Weaving through the tangled branches of the trees, I emerged from the greenery and set out once again on my original path. As I wandered down the trail, I passed house after house, elevated high above the ground, on the perch of the levy. The trees and berry bushes to my right waved gently in the breeze as I passed, and beneath the shadows, the rustling of unseen creatures could be observed. I trekked up and down the tiny mountains of the trail, and over a small footbridge, moving farther and farther away from my home with every step. As the morning wore on, the clouds parted and gave way to the afternoon sun. On either side of the trail, the trees reached out across the path to touch in the middle, and as I walked through this tunnel the beams of sunlight broke through the ceiling, speckling the ground with light.
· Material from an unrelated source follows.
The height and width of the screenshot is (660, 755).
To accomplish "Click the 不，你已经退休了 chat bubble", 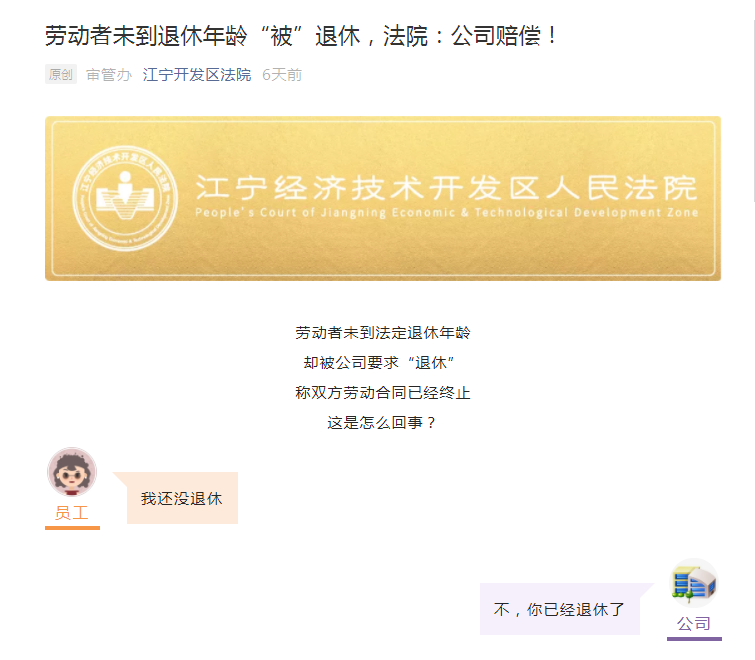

I soon left the sphere of private residences, and entered into territory occupied by apartments. These buildings were guarded by tall metal fences, and “Private Property” signs warned the passersby of the dangers that accompanied entering the land. These buildings had been built on prime pieces of real-estate with the balconies of the back rooms looking out into the small woods, and immediate access to the trail. But why live next to nature when you can live in it? Why separate one’s self from the birds and the trees with a chain link fence? While I do appreciate the comforts of the indoors, the best nights of sleep I’ve ever had have been under the stars and not in a bed. When I came to a small clearing in the woods off the side of the path, I took the opportunity to steal away once again into the cover of the trees, tripping down the hill into the small valley below.

Here, underneath the canopy of leaves, the ground was carpeted with a vine who had established the glen as its home. I followed one of its twisting arms along the ground until it reached the foot of a large rusted, metal structure, at which point it sprung from the floor, enveloping the contraption in a blanket of green. This clearing, evidently, had once been used for parties, and this giant rusted, structure had once served as a barbeque. The area had also been fitted with lighting, and these lamps too had fallen into disrepair. Though taller than me, the poles and barbeque failed to surpass the greatness of their surroundings. They now stood in ruin, engrossed in the vine, with the trees towering above. These structures of man had become useless, abandon among the trees, and nature had reclaimed its rightful place.